Korruption in der Ukraine: Kyjiws langwieriger Kampf
Die Ukraine freut sich über die Lieferung westlicher Panzer. Aber das Land hat noch eine Front, an der Panzer nicht helfen werden – die Korruption.
Die Null-Korruption unter Kriegsbedingungen sowie ein wirksamer Kampf gegen ihre Erscheinungsformen werden zu wichtigen moralischen Komponenten der ukrainischen Gesellschaft, die sich gemeinsam gegen einen Feind – Russland – zusammenschließt. Gleichzeitig wird er zur unmittelbaren Grundlage, um die nötige militärische und finanzielle Hilfe von westlichen Partnern zu erhalten. Bei der aufgedeckten Geldveruntreuung ging es um überteuerte Preise für den Kauf von Lebensmittel und Verpflegung und für Ausrüstung und Generatoren für die Soldaten.

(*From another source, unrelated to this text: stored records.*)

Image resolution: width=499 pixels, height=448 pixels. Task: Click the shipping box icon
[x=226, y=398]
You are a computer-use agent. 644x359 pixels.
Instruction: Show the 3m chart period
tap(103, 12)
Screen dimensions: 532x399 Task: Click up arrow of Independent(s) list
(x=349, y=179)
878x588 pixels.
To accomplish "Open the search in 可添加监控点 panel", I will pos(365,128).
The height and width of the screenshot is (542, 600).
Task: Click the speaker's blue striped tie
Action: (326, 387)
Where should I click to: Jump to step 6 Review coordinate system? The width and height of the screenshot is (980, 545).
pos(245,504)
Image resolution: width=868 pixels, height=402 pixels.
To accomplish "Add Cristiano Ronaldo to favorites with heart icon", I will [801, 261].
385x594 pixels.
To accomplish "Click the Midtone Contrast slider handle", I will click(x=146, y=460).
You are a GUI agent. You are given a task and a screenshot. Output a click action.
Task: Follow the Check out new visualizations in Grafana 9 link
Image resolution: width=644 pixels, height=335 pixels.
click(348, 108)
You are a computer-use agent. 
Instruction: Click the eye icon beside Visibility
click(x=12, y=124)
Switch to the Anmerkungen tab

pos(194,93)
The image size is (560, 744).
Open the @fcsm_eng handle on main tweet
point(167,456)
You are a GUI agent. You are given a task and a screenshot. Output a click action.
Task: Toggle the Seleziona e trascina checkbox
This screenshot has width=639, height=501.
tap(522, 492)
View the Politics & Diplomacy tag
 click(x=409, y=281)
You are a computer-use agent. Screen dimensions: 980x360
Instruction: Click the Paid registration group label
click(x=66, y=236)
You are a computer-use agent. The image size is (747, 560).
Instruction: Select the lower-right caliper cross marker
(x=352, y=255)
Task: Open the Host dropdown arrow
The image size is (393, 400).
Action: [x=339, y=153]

Nicht nur Selenski versteht das, sondern auch Journalisten und Aktivisten, die trotz Krieges weiterhin die Korruption von Beamten aufdecken. „Unser Traum ist es, in einem freien Land zu leben – nicht nur von Russland, sondern auch von Korruption“, schrieb die Ukrayinska Pravda in dem Leitartikel, der die wichtigsten Koruptionsfakten bekannt gab.
Witalij Schabunin, Vorstandsvorsitzender des Antikorruptionszentrums, ist der Ansicht, dass diese Skandale zum Bruch des Gesellschaftsvertrags zwischen Behörden und Gesellschaft, der am 24. Februar 2022 geschlossen wurde, geführt habe. Das Präsidialamt ist sich der Lage bewusst und reagierte blitzschnell. Am 7. Februar tagt das ukrainische Parlament, Werchowna Rada, wieder und viele erwarten eine weitere Welle von Personalwechseln.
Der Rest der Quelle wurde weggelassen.